Eines der wichtigsten Überbleibsel dieses historischen Hin und Her ist die verfallende Festung Bomarsund an einer strategisch wichtigen Meerenge. Die Russen bauten die Festung Mitte des 19. Jahrhunderts auf. Heute liegen die Ruinen idyllisch zwischen Wald und Ostsee. Erkunden lässt sich die Historie auf einem gut vier Kilometer langen Wanderweg. Es geht querfeldein, immer wieder öffnet sich das Panorama zum Meer samt den umliegenden Inseln.
Wie der Krieg noch bis heute nachwirkt
Auch in den Lebensgeschichten der Familien auf den Åland-Inseln finden sich Spuren der wechselhaften schwedisch-finnisch-russischen Geschichte. So wie bei Ella Grüssner Cromwell-Morgan.
Sie ist Inhaberin des Kvarnbo Pensionats bei Saltvik, unweit von Mariehamn im Landesinneren gelegen. Außerdem ist sie Musikerin und Sommelière. Das Hotelgebäude stammt von ihrer Großtante.
Nur wenige hunderte Meter entfernt liegt noch das Haus ihrer Großmutter, deren Familie früher schon ein Gästehaus betrieb und welches sie eigentlich auch gerne zu einem Hotel ausgebaut hätte.
Das Problem: Ellas Großmutter heiratete kurz vor dem Zweiten Weltkrieg einen deutschen Gast. Von daher stammt Ellas deutscher Namensteil Grüssner. Weil sich Finnland im Laufe des Krieges mit Deutschland verbündet hatte, betrachteten die Russen das Haus des deutsch-ålandischen Paares nach Kriegsende als Feindeseigentum - und konfiszierten es.
"Sie schmissen meine Großmutter samt Kindern hinaus und steckten sie zwei Jahre in ein russisches Lager", erzählt die 45-Jährige. Noch heute gehört das Gebäude dem russischen Staat. Alle Versuche, das Haus zurückzubekommen, scheiterten in Angaben nach bislang.
Der Friedhof der Schiffswracks
Von der Provinzhauptstadt Mariehamn erreicht man einen weiteren wichtigen Ort Ålands: die kleine Insel Kobba Klintar. Der Wind bläst kräftig auf dem kleinen Motorboot, während Kapitän Bo-Erik Westberg die Schäre ansteuert. Sie ist eine von rund 6700 Åland-Inseln, und doch eine ganz besondere.
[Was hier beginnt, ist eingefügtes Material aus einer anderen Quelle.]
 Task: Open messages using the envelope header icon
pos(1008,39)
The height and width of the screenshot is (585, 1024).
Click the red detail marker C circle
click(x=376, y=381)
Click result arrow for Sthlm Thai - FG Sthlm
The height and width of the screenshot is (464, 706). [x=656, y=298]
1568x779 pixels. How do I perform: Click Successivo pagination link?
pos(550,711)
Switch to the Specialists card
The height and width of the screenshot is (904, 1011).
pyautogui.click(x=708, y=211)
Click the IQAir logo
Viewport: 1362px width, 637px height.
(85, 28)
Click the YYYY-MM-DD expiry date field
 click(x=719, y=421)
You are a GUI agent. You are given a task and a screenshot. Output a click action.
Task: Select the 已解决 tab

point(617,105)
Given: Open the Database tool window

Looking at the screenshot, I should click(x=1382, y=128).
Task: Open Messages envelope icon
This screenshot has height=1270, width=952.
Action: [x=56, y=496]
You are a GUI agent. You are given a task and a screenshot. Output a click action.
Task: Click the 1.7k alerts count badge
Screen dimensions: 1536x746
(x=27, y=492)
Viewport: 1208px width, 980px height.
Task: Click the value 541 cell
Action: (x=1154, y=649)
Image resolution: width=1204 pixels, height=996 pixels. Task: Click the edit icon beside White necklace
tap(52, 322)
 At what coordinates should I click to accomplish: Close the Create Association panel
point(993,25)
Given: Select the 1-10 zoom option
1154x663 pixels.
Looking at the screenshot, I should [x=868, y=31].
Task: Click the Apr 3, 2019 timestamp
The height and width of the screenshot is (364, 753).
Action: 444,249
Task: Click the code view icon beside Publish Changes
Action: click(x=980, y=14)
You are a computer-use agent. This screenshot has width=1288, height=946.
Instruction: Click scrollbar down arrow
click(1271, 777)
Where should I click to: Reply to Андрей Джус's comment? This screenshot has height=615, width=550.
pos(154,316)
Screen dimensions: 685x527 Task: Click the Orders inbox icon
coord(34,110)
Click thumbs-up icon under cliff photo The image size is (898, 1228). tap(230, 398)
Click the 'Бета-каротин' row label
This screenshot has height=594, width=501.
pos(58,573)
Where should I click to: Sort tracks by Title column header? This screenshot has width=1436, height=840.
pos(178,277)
Kobba Klintar ist die Pilotinsel, auf der früher Lotsen den Schiffen halfen, durch die Untiefen in Richtung Mariehamn zu navigieren. Kein Leuchtturm, sondern drei schlichte Holzhäuser stehen heute noch auf den Felsen. In dem größten Haus befindet sich eine Art Museum. Ein modernes Gebäude mit der Form eines Zeltes dient Besuchern als windgeschützter Ausguck. Durch die Panoramafenster können sie vorbeiziehende Fähren und Kreuzfahrtschiffe sehen.
Von der Notwendigkeit dieser Navigationshilfe zeugen zahlreiche Wracks, die auf dem Meeresboden vor sich hin rotten. Auf dem Rückweg navigiert Westberg gekonnt auf einen bestimmten Punkt auf dem Meer zu. Dann zeigt er auf den Bildschirm seines Echolots. In genau 35,8 Meter Tiefe sind im dunklen Wasser braune Bretter und Masten zu erkennen, die sich wenige Sekunden später als Wrack entpuppen.
Es ist eines von rund 500 registrierten Schiffswracks, die nach Angaben der finnischen Marine rund um die Inseln liegen. Die Dunkelziffer soll weiter höher sein.
Zeitreise unter Wasser
Registriert ist unter anderem der deutsche Eisbrecher Hindenburg, der 1918 mit einer Mine aus dem Packeis kollidierte und daraufhin im Westen der Inselgruppe sank.
Das Schiff liegt zwischen 37 und 47 Meter Tiefe. Heute können erfahrene Taucher diese Wracks mit Erlaubnis erkunden - und sich damit unter Wasser auf eine Zeitreise 100 Jahre in die Vergangenheit begeben.